Beim sog. freiwilligen Delisting geht es um den Widerruf der Zulassung von Wertpapieren zum regulierten Markt an einer Börse, der nicht aus einem übergeordneten öffentlichen Interesse erfolgt, sondern auf Antrag des Emittenten, der die von ihm begebenen Aktien pp. nicht mehr an der Börse handeln lassen will. Die Entscheidung über das Delisting ergeht als Verwaltungsakt; verwaltungsrechtlich handelt es sich um eine Sonderform des Widerrufs eines begünstigenden Verwaltungsaktes. Materiell stehen sich beim Delisting die Entscheidungsfreiheit des Emittenten und der Anlegerschutz der betroffenen Aktionäre, deren Aktien der Wertverlust droht, gegenüber.

I.

Die rechtlichen Konturen des freiwilligen Delisting haben sich in stetem Wechselspiel zwischen öffentlich-rechtlichen und zivilrechtlichen Impulsen entwickelt (näher dazu Mayen, ZHR 179 [2015], 1 ff.).

(1)    Im 3. Finanzmarktfördergesetz vom 24.03.1998 (BGBl. I S. 529) wurde das Delisting erstmals gesetzlich geregelt. Dies erfolgte – öffentlich-rechtlich – im Börsengesetz (§ 43 Abs. 4 BörsG 1998; später § 39 Abs. 2 BörsG i.d.F. des Gesetzes vom 16.07.2007, BGBl. I S. 1330). Die gesetzlichen Vorgaben waren knapp gefasst:

–       Der Widerruf durfte nicht dem Schutz der Anleger widersprechen;

–       der Zeitraum zwischen der Veröffentlichung und der Wirksamkeit des Widerrufs durfte zwei Jahre nicht überschreiten;

–       nähere Bestimmungen über den Widerruf waren in der Börsenordnung zu treffen.

Gesammelte Daten
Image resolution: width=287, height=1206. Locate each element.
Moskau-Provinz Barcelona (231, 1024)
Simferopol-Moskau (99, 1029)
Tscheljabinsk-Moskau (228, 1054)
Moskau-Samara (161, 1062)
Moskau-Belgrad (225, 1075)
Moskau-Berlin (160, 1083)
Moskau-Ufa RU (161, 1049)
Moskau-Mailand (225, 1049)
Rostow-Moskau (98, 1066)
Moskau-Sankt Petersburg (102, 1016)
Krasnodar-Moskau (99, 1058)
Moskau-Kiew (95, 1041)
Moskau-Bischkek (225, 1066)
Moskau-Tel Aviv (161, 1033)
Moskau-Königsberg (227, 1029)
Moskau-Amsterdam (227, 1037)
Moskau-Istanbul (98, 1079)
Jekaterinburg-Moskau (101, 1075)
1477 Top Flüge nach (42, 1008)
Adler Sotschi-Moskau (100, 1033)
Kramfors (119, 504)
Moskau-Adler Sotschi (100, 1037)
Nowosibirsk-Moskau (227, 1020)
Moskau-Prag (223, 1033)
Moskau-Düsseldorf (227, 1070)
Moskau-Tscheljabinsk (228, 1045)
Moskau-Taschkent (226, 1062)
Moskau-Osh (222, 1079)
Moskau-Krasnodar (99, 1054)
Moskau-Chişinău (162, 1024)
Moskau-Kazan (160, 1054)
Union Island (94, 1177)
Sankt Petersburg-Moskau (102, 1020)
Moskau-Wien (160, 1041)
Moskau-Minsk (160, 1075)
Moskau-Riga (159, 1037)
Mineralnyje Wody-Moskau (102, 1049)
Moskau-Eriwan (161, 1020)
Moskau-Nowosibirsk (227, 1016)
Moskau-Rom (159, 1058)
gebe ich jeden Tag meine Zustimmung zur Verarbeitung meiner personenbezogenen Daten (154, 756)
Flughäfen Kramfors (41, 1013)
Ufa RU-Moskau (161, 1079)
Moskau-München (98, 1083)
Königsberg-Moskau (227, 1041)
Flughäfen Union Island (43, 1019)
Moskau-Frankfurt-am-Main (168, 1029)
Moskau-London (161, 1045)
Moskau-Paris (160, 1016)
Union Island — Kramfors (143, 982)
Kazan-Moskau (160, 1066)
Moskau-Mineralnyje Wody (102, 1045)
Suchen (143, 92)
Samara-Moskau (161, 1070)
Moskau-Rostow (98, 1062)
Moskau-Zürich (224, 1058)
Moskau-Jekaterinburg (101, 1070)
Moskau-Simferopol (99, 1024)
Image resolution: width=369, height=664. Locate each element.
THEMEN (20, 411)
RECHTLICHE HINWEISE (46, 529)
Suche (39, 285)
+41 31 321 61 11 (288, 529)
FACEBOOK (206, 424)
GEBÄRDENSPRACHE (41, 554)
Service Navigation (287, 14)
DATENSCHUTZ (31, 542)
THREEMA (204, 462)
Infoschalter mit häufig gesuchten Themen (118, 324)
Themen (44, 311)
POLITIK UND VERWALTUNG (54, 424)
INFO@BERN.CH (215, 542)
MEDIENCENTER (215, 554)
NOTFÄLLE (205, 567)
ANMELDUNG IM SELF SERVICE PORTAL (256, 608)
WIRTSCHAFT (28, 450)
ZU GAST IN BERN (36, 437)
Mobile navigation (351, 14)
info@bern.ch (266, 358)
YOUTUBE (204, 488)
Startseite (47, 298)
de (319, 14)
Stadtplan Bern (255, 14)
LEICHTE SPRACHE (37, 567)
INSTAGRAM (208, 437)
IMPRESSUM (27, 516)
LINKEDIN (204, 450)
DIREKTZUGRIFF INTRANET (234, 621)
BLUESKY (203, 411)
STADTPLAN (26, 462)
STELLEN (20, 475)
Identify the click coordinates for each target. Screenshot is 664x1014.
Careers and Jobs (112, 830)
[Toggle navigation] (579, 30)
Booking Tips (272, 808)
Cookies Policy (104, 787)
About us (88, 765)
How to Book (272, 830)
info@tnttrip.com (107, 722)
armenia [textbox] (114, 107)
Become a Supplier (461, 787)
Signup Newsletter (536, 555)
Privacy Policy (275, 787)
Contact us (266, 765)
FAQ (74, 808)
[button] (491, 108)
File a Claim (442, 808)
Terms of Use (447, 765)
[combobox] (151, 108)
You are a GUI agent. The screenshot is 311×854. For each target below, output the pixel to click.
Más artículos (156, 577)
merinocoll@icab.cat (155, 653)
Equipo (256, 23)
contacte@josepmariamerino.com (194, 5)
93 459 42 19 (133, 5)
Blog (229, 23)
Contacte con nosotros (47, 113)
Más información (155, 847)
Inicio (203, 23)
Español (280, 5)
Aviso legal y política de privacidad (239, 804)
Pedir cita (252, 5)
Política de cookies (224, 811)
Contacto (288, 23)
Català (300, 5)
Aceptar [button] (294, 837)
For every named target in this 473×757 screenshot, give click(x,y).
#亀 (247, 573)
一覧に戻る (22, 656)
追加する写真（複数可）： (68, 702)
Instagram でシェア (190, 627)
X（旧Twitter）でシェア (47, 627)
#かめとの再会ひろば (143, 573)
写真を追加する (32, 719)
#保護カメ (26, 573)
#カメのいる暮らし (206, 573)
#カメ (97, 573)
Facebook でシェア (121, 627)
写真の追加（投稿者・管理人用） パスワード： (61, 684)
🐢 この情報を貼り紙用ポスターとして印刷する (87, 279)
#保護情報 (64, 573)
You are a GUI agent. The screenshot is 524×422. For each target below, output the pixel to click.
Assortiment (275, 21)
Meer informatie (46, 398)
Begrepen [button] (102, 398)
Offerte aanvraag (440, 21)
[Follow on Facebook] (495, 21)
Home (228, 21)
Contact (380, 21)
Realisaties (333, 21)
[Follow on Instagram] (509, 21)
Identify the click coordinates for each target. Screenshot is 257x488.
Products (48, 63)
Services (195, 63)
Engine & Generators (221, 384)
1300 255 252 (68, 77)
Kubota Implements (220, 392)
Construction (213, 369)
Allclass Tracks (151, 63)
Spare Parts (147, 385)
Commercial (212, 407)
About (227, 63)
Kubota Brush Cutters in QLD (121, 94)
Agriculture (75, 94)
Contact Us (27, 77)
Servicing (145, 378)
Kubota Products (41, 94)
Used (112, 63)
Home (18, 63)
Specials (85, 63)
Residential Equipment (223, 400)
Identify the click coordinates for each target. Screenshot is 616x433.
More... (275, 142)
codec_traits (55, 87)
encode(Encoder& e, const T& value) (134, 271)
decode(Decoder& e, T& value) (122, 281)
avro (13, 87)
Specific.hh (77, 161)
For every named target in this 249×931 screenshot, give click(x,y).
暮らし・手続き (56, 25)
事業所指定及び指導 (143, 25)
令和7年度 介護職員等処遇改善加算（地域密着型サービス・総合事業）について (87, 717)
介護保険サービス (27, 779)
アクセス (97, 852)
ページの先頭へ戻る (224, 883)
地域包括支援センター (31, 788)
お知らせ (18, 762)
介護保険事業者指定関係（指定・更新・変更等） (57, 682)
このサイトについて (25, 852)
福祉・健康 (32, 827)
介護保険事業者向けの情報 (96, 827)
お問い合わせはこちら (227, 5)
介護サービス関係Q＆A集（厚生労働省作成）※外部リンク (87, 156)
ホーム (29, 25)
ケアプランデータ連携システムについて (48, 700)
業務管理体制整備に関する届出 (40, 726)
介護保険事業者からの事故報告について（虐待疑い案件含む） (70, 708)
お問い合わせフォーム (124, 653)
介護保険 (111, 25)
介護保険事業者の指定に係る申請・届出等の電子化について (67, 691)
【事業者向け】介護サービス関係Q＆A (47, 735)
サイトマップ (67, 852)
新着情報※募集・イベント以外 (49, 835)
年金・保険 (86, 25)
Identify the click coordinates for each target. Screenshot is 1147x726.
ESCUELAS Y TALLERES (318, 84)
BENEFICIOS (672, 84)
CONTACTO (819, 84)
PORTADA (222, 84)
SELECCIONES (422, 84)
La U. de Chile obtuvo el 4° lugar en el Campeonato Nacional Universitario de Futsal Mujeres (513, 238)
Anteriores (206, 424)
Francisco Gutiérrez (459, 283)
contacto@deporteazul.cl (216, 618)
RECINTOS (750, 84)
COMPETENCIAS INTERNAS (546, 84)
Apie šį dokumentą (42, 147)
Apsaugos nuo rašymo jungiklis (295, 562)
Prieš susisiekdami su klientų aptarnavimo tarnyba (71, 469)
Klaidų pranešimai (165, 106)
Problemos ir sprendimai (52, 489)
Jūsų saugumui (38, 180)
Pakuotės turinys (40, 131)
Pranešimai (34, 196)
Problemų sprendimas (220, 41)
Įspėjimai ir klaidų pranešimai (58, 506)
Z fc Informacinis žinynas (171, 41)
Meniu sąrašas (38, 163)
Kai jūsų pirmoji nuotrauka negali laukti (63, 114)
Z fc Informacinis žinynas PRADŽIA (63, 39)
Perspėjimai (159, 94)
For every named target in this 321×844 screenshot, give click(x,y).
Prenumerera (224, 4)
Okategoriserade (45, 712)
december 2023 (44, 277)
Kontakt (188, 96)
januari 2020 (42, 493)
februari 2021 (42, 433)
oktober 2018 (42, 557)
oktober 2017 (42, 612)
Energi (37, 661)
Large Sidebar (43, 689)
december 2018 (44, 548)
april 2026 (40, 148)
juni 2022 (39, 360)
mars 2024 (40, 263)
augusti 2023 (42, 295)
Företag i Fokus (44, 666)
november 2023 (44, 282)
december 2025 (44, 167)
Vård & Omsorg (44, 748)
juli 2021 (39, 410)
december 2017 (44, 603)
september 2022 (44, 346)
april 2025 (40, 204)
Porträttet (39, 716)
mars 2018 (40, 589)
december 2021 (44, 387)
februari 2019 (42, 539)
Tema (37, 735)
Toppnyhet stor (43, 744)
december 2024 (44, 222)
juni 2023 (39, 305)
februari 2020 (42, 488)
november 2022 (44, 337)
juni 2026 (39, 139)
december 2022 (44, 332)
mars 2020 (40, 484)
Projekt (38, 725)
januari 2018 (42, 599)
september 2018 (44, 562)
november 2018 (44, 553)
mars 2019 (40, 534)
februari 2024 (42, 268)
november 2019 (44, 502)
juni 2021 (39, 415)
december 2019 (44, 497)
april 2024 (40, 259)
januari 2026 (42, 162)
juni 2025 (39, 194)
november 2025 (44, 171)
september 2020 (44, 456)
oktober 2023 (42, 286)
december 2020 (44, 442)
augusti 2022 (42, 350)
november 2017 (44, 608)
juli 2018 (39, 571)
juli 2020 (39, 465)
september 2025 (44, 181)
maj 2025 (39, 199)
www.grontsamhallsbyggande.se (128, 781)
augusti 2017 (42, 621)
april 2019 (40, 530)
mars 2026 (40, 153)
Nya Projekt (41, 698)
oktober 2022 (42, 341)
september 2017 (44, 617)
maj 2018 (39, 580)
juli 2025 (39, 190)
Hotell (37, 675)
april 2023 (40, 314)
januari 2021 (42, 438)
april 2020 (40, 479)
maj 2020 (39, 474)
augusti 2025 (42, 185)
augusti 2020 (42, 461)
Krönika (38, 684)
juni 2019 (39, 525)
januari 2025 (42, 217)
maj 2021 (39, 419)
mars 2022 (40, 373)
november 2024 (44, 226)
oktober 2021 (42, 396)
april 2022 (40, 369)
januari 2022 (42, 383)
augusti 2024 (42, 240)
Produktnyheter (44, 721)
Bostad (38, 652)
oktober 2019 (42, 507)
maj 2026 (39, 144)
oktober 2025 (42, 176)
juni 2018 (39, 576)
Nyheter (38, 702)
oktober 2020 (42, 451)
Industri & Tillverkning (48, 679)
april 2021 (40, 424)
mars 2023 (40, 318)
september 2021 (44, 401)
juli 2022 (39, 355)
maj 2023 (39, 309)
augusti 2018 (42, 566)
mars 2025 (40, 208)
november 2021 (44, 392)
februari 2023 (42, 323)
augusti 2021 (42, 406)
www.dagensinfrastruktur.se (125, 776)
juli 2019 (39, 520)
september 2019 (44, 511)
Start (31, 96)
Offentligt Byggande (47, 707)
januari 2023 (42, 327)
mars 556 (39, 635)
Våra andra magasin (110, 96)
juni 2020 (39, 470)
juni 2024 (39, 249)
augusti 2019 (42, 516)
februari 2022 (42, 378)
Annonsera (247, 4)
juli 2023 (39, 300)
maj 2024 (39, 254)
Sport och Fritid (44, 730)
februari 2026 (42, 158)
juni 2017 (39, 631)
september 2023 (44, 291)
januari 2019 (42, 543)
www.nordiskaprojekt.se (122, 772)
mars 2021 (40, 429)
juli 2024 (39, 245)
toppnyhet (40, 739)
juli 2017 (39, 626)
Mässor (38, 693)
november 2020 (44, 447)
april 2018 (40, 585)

• **AUFGABENSTELLUNG**: Entnimm dem Text zum Delisting wortgetreu die Stelle, die mit „Die rechtlichen Konturen“ beginnt und bis einschließlich „Börsenordnung zu treffen.“ reicht. Die Datensätze stammen aus einer anderen Quelle als der Text zum Delisting.

• **ERGEBNIS**:
Die rechtlichen Konturen des freiwilligen Delisting haben sich in stetem Wechselspiel zwischen öffentlich-rechtlichen und zivilrechtlichen Impulsen entwickelt (näher dazu Mayen, ZHR 179 [2015], 1 ff.).

(1)    Im 3. Finanzmarktfördergesetz vom 24.03.1998 (BGBl. I S. 529) wurde das Delisting erstmals gesetzlich geregelt. Dies erfolgte – öffentlich-rechtlich – im Börsengesetz (§ 43 Abs. 4 BörsG 1998; später § 39 Abs. 2 BörsG i.d.F. des Gesetzes vom 16.07.2007, BGBl. I S. 1330). Die gesetzlichen Vorgaben waren knapp gefasst:

–       Der Widerruf durfte nicht dem Schutz der Anleger widersprechen;

–       der Zeitraum zwischen der Veröffentlichung und der Wirksamkeit des Widerrufs durfte zwei Jahre nicht überschreiten;

–       nähere Bestimmungen über den Widerruf waren in der Börsenordnung zu treffen.